In conclusion, Alfred Hitchcock’s figure in the American culture is complex and multifaceted. Hitchcock was a master filmmaker who used his films to comment on social issues and explore the dark side of human nature. His films continue to be popular and influential, despite the fact that they were made over half a century ago.

FAQ

Hitchcock's work as a director contributed to the development of American cinema by helping to establish it as a legitimate art form. His films were well-crafted and demonstrated a mastery of the medium, which helped to legitimize cinema in the eyes of the public.

Some of Hitchcock's most iconic films include "Psycho" (1960), "The Birds" (1963), and "Vertigo" (1958). These films are representative of American culture at the time they were made, and offer insights into the social norms and values of America during that period.

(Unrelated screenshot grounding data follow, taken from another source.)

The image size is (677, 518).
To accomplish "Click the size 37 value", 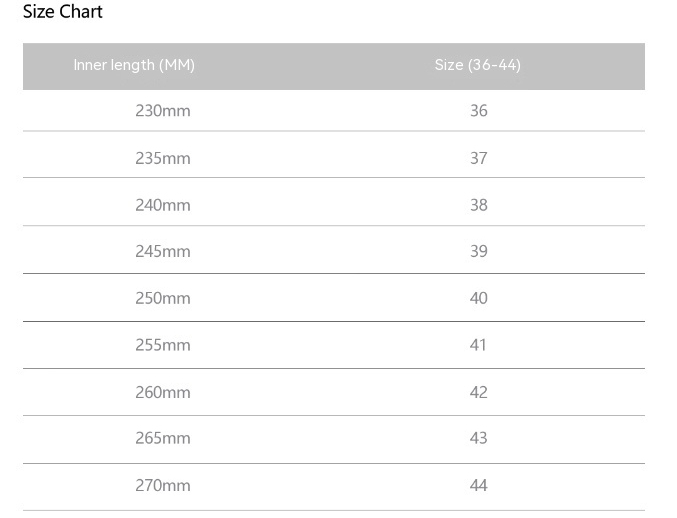I will pos(479,158).
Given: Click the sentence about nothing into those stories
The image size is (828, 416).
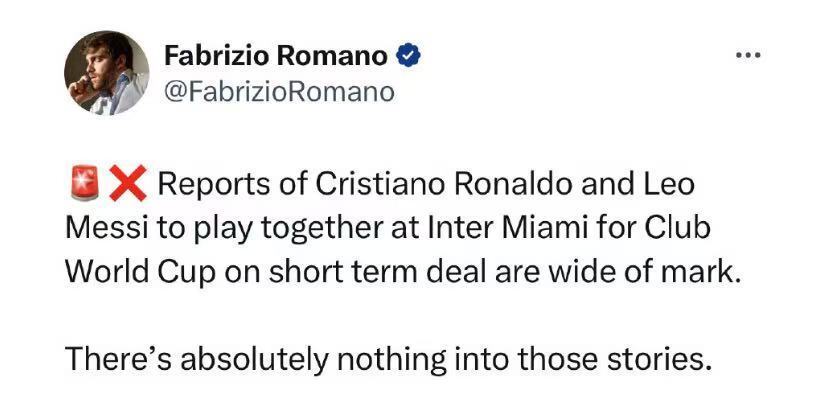Looking at the screenshot, I should pyautogui.click(x=389, y=359).
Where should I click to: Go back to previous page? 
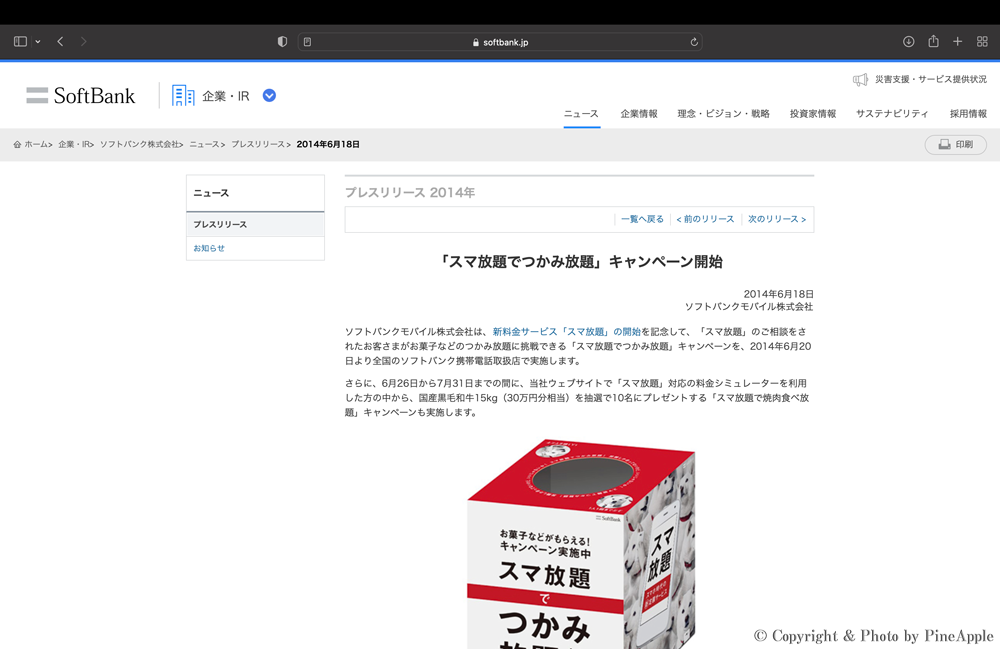pyautogui.click(x=61, y=42)
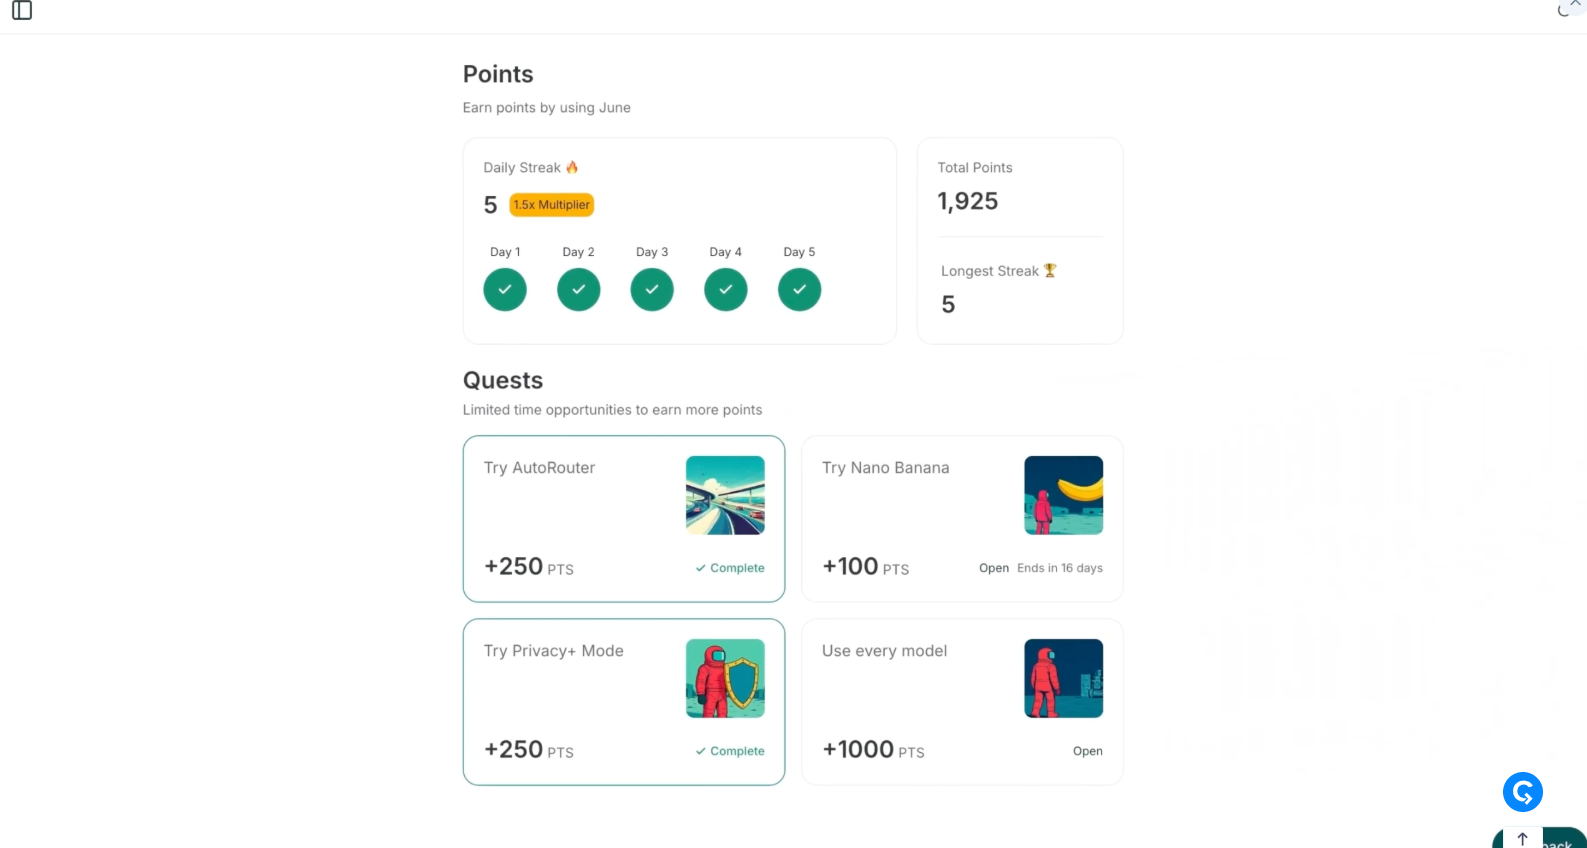Screen dimensions: 1587x848
Task: Open the Try Nano Banana image
Action: click(1063, 495)
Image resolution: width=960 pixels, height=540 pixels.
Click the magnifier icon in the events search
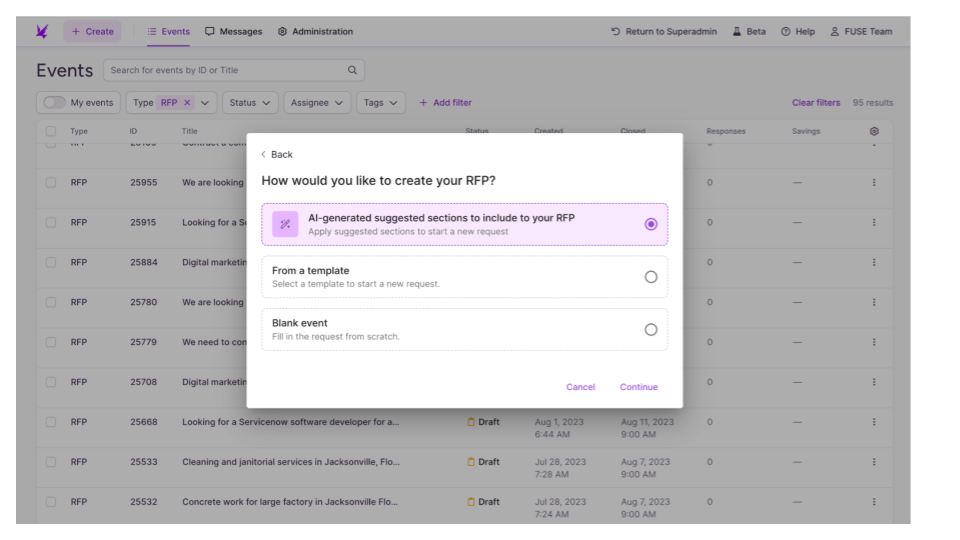pyautogui.click(x=351, y=70)
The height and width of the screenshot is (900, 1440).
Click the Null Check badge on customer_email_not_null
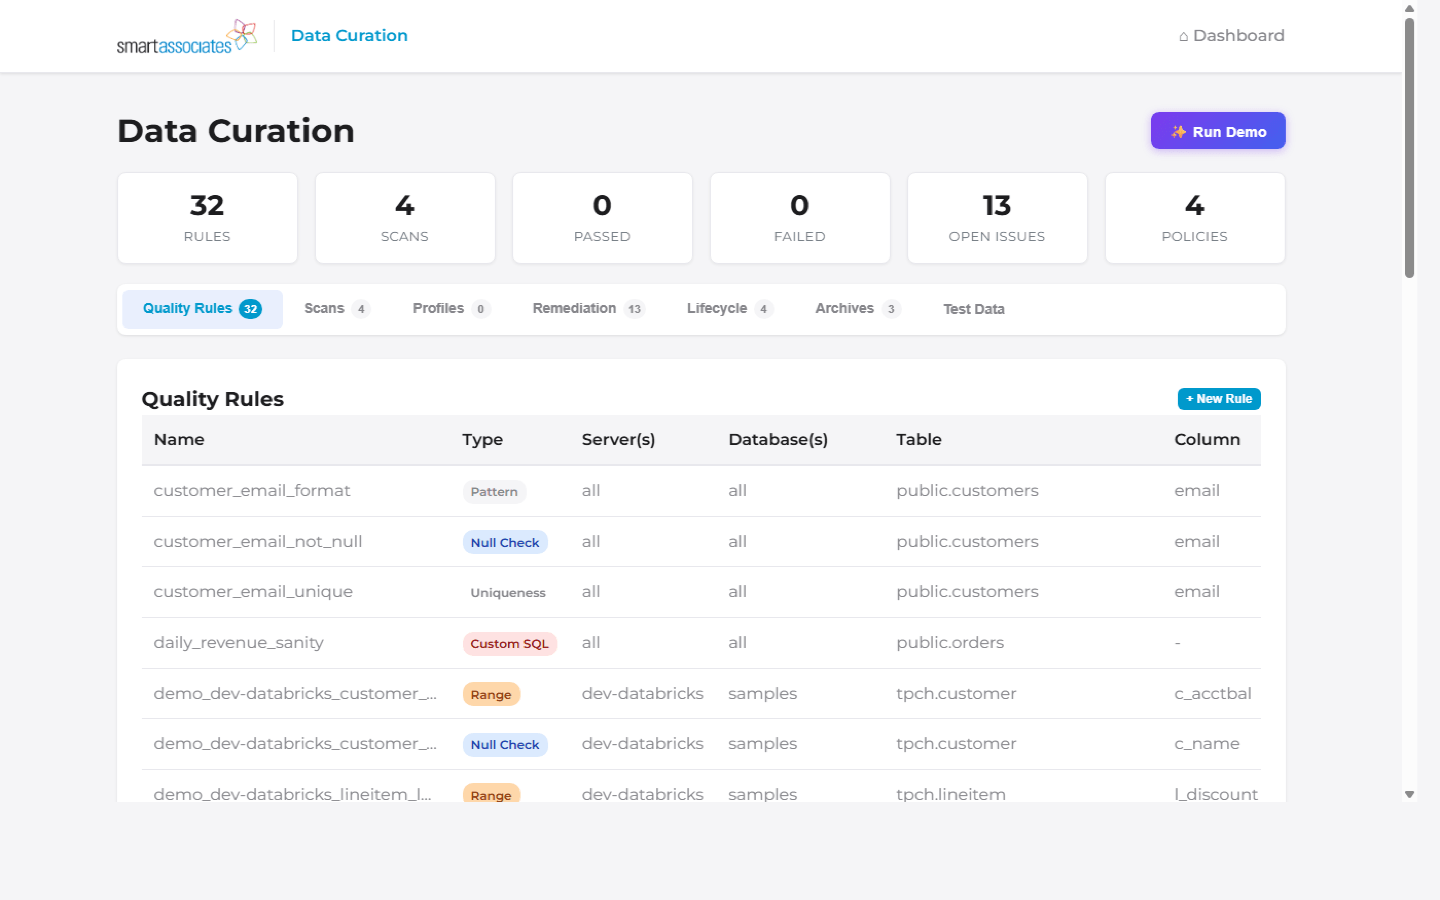pyautogui.click(x=505, y=541)
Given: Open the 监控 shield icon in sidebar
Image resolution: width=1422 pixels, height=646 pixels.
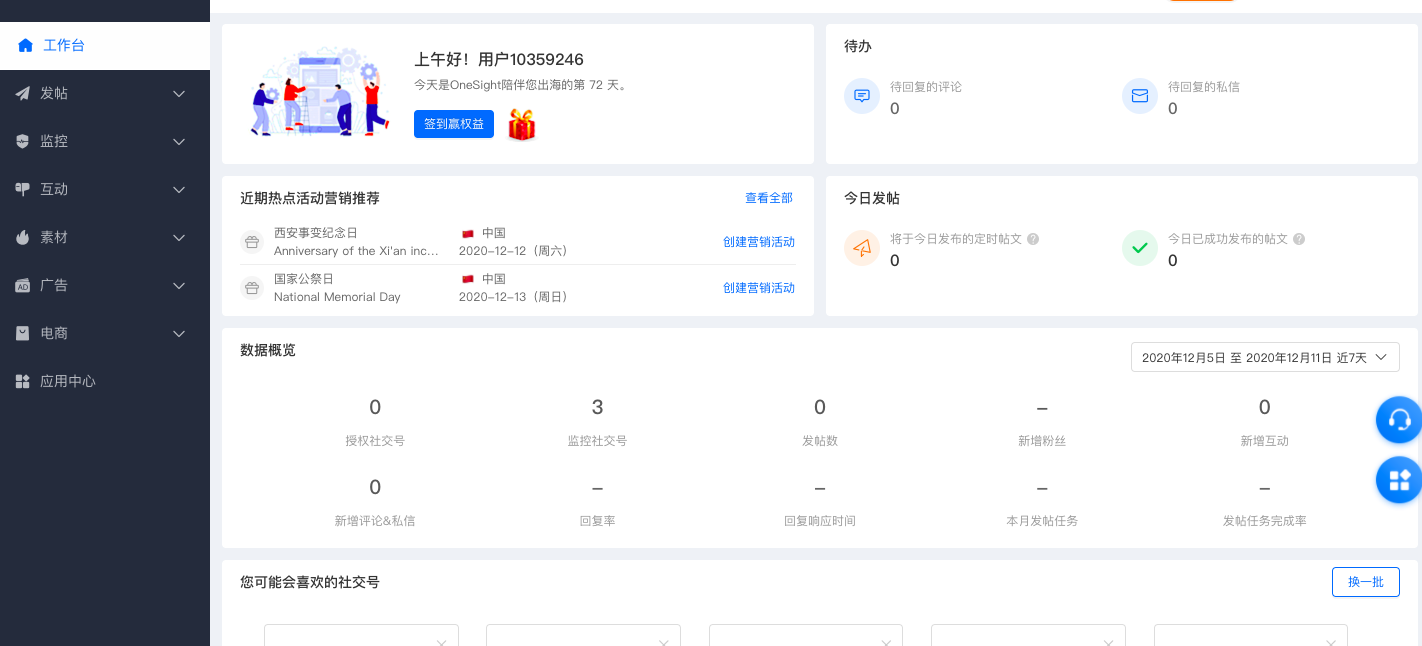Looking at the screenshot, I should tap(22, 141).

Hitchcock's films often challenged societal norms in America during his time. For example, his film "Psycho" dealt with taboo subjects such as mental illness and violence, which were not typically discussed openly in society at that time.

Hitchcock's films had a significant influence on how Americans perceive themselves and their country. His films often portrayed America as a dark and dangerous place, which led many people to believe that this was an accurate portrayal of reality.

Alfred Hitchcock was a very private person, and not much is known about his personal life. However, we can learn about his personality from his movies, which often showed him to be a master manipulator who was able to control those around him for his own amusement or purposes.

After Hitchcock's death, his legacy has lived on in American popular culture through references to his work in other media such as television shows, movies, and books. Additionally, many modern filmmakers have been influenced by Hitchcock's work, and his films continue to be popular with audiences today.

It is unlikely that there will ever be another filmmaker like Alfred Hitchcock because he was a true pioneer in the medium of film. He pushed the boundaries of what was possible in cinema, and his influence is still felt today.